(Records from a dataset)
BEGIN
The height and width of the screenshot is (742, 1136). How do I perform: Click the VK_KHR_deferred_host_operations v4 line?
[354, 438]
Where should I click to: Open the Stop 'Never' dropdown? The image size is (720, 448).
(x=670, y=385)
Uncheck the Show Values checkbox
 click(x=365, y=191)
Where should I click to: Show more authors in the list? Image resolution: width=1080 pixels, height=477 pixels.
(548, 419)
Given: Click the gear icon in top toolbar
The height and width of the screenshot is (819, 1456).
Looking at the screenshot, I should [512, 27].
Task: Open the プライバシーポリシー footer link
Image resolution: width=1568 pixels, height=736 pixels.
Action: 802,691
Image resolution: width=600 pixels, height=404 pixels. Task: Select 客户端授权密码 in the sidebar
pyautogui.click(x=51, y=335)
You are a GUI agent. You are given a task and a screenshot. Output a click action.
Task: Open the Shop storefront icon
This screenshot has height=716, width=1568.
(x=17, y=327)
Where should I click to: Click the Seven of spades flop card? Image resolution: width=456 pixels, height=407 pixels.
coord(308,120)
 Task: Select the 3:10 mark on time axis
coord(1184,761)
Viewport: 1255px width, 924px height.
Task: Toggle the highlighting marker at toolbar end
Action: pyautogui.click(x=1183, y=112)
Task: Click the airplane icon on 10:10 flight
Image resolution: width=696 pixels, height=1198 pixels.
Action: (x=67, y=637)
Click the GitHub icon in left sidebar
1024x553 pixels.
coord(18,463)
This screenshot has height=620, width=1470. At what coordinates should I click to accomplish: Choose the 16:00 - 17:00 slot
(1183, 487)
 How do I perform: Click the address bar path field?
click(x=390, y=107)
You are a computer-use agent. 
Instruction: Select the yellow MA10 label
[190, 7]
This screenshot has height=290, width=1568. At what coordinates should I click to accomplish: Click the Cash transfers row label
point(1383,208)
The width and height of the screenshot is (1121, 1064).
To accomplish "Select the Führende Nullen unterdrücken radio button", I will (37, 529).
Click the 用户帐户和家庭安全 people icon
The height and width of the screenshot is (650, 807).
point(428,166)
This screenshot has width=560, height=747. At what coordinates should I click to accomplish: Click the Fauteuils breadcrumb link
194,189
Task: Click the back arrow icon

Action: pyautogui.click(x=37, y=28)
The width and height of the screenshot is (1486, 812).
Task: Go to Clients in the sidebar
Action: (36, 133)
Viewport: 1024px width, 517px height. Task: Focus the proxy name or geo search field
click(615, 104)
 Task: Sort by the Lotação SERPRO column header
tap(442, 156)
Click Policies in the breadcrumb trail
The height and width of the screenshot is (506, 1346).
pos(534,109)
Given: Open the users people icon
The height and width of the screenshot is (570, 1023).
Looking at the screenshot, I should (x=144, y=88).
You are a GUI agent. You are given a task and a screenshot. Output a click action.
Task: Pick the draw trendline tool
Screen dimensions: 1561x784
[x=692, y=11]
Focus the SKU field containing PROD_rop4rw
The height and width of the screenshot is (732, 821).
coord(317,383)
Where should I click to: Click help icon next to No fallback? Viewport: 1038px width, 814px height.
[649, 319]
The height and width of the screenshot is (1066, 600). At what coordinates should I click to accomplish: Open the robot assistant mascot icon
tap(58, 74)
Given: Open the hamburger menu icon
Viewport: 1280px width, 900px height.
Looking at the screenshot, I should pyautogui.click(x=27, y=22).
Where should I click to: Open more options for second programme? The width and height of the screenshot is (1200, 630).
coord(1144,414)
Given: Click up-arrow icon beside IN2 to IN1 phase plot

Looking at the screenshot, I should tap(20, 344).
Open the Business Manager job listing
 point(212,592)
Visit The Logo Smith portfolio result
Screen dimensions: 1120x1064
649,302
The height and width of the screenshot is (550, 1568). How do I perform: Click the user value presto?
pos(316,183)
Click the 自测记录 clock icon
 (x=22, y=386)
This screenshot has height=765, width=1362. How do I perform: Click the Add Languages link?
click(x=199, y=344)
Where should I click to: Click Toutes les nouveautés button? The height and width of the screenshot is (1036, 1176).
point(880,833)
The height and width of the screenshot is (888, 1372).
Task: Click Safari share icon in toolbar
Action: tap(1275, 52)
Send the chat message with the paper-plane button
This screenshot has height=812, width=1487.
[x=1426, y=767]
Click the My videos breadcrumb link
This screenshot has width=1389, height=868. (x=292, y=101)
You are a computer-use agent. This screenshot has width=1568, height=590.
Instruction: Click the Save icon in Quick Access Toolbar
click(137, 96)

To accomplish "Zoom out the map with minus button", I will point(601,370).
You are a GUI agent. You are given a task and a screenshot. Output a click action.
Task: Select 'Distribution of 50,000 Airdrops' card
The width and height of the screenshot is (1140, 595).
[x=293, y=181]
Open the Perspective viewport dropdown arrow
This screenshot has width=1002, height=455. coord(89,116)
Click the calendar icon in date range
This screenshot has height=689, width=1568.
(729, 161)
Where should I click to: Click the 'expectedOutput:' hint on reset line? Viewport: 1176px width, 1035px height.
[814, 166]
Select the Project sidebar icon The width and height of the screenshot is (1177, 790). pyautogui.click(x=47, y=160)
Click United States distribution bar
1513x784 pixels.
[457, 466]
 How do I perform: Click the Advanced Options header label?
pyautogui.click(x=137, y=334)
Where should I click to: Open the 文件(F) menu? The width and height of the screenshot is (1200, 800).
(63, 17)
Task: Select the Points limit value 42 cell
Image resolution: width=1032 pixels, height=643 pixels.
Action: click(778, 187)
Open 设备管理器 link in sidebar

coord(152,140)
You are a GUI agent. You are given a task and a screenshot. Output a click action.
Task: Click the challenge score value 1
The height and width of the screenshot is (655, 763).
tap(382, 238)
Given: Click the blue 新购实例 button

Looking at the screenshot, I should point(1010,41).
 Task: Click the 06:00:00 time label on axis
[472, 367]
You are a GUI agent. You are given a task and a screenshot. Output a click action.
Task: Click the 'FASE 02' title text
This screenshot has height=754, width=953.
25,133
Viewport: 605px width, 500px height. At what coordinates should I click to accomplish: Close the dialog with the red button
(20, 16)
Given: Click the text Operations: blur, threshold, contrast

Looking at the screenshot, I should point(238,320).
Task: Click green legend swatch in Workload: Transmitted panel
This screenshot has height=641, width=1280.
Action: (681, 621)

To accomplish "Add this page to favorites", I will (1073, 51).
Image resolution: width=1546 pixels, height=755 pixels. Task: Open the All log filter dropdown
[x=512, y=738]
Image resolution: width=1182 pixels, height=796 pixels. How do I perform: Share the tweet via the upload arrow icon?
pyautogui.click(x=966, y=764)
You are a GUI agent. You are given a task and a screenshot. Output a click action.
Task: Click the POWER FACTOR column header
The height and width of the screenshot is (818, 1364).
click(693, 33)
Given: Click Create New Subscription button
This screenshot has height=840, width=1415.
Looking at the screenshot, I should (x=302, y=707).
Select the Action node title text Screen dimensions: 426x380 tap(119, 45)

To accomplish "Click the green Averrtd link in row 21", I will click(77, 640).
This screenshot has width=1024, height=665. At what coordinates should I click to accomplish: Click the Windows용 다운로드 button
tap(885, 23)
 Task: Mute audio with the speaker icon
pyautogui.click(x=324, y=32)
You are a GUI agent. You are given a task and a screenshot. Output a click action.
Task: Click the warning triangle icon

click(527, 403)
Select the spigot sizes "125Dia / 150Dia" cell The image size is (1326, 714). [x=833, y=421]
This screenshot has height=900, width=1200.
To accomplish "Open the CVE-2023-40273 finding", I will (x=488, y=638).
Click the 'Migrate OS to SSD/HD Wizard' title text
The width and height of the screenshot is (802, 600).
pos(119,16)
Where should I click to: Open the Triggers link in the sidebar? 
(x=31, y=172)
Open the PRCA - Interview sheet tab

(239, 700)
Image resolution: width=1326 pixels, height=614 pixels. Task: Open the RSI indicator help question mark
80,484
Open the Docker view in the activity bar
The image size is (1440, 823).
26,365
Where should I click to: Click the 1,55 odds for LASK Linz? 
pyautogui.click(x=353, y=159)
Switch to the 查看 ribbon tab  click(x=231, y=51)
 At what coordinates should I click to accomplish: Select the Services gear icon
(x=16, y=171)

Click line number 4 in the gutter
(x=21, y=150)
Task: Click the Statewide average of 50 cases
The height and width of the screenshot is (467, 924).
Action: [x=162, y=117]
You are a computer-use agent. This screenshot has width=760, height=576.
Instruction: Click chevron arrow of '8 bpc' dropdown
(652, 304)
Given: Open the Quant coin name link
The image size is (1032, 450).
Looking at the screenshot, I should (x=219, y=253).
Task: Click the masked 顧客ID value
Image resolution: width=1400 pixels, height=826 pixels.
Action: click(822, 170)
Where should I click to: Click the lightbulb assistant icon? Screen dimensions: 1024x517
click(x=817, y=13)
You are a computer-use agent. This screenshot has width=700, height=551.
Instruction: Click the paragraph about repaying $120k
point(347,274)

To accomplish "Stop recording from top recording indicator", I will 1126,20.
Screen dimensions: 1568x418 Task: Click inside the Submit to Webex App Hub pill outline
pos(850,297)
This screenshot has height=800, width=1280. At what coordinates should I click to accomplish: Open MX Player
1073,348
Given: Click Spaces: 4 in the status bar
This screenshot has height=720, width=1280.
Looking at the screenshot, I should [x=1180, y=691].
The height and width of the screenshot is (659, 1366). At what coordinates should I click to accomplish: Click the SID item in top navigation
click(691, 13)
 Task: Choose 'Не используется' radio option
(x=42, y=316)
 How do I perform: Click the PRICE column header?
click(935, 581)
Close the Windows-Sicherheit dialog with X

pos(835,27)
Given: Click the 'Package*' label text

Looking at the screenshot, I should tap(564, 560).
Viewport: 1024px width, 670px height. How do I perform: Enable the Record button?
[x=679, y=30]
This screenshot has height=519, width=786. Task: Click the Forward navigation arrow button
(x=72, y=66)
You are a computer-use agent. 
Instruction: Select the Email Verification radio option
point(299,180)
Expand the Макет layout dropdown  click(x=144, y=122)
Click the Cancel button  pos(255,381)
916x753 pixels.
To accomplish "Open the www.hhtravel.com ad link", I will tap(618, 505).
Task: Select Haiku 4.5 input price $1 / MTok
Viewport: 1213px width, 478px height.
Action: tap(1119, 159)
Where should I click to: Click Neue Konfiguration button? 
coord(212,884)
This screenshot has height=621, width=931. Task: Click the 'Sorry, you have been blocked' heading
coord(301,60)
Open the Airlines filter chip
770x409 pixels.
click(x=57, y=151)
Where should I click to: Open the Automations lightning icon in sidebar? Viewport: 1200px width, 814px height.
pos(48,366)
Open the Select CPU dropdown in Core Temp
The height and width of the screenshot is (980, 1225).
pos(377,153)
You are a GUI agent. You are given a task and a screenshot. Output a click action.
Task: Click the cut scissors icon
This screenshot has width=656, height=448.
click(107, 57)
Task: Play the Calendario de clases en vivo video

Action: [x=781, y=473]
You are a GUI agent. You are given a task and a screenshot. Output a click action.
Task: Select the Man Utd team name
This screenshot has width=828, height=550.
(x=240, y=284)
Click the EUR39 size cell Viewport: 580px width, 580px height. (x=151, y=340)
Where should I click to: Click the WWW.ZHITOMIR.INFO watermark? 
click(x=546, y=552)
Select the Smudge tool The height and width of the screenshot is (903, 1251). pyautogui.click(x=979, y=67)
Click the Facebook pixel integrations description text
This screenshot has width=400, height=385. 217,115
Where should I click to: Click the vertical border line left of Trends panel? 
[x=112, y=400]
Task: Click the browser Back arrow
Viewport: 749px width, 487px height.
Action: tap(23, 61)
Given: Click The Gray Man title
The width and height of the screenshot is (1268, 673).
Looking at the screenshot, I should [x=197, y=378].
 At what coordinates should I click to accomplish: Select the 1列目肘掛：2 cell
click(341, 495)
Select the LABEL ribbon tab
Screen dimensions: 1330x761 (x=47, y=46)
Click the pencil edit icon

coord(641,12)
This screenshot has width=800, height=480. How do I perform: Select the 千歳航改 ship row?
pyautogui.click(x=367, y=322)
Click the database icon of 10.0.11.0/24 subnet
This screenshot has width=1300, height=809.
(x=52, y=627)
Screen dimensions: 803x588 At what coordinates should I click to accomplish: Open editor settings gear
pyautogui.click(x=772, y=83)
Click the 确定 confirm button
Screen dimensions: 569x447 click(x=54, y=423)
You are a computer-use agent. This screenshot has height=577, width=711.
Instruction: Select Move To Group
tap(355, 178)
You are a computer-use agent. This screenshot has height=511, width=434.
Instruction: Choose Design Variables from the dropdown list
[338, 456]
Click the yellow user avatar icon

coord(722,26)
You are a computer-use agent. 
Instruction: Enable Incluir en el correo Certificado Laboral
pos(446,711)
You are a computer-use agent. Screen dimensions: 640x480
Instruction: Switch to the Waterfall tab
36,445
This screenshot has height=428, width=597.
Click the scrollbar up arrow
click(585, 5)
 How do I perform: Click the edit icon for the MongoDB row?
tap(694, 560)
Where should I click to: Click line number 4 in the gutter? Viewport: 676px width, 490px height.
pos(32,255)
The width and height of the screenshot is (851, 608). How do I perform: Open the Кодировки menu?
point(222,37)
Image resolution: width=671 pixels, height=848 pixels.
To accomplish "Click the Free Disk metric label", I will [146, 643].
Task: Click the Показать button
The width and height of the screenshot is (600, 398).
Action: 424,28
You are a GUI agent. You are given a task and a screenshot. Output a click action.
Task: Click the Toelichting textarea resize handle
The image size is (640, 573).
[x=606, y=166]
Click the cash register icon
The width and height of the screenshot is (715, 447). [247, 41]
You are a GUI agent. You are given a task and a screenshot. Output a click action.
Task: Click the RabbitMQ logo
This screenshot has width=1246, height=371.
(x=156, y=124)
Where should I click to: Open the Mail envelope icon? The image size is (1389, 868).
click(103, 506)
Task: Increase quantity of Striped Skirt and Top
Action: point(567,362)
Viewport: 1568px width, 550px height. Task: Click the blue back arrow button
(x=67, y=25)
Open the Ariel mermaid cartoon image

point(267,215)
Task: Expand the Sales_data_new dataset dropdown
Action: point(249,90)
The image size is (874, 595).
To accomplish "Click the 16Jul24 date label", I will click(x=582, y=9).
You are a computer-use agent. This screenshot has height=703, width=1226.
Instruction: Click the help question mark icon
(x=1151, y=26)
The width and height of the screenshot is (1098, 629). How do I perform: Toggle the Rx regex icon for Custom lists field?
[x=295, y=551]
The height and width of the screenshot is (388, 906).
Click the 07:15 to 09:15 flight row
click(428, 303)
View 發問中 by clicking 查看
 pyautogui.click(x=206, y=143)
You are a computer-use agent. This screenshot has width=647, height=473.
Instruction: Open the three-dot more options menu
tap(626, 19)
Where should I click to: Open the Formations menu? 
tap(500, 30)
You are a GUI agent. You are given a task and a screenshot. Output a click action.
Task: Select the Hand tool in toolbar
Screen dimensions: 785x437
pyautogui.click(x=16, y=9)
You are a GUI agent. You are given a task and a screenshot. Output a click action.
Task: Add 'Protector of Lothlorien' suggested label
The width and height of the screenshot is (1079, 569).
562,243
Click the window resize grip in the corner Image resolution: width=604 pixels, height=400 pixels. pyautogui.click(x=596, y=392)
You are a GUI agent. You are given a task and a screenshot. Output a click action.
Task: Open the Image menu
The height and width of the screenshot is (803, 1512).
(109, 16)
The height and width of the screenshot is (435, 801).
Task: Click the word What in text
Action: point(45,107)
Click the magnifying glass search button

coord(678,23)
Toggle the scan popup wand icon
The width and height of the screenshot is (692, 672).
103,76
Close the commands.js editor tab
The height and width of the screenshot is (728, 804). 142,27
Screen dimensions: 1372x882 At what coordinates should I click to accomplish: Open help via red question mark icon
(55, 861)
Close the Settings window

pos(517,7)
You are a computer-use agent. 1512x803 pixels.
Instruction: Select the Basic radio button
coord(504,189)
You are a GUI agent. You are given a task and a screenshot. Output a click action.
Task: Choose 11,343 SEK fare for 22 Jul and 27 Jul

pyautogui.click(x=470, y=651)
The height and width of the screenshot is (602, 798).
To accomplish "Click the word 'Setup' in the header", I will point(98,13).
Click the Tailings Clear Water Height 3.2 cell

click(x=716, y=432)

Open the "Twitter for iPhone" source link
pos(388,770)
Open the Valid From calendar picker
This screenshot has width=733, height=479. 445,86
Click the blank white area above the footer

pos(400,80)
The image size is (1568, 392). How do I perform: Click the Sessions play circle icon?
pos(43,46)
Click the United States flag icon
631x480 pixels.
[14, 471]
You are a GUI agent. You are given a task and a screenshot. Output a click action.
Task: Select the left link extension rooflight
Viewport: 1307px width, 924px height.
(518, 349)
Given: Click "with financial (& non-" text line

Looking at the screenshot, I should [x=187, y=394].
END
◆ EXERCISE DETAILS: Note how many lines in the data above have the string "green" in them, and give that number by itself.

◆ EXERCISE SOLUTION: 2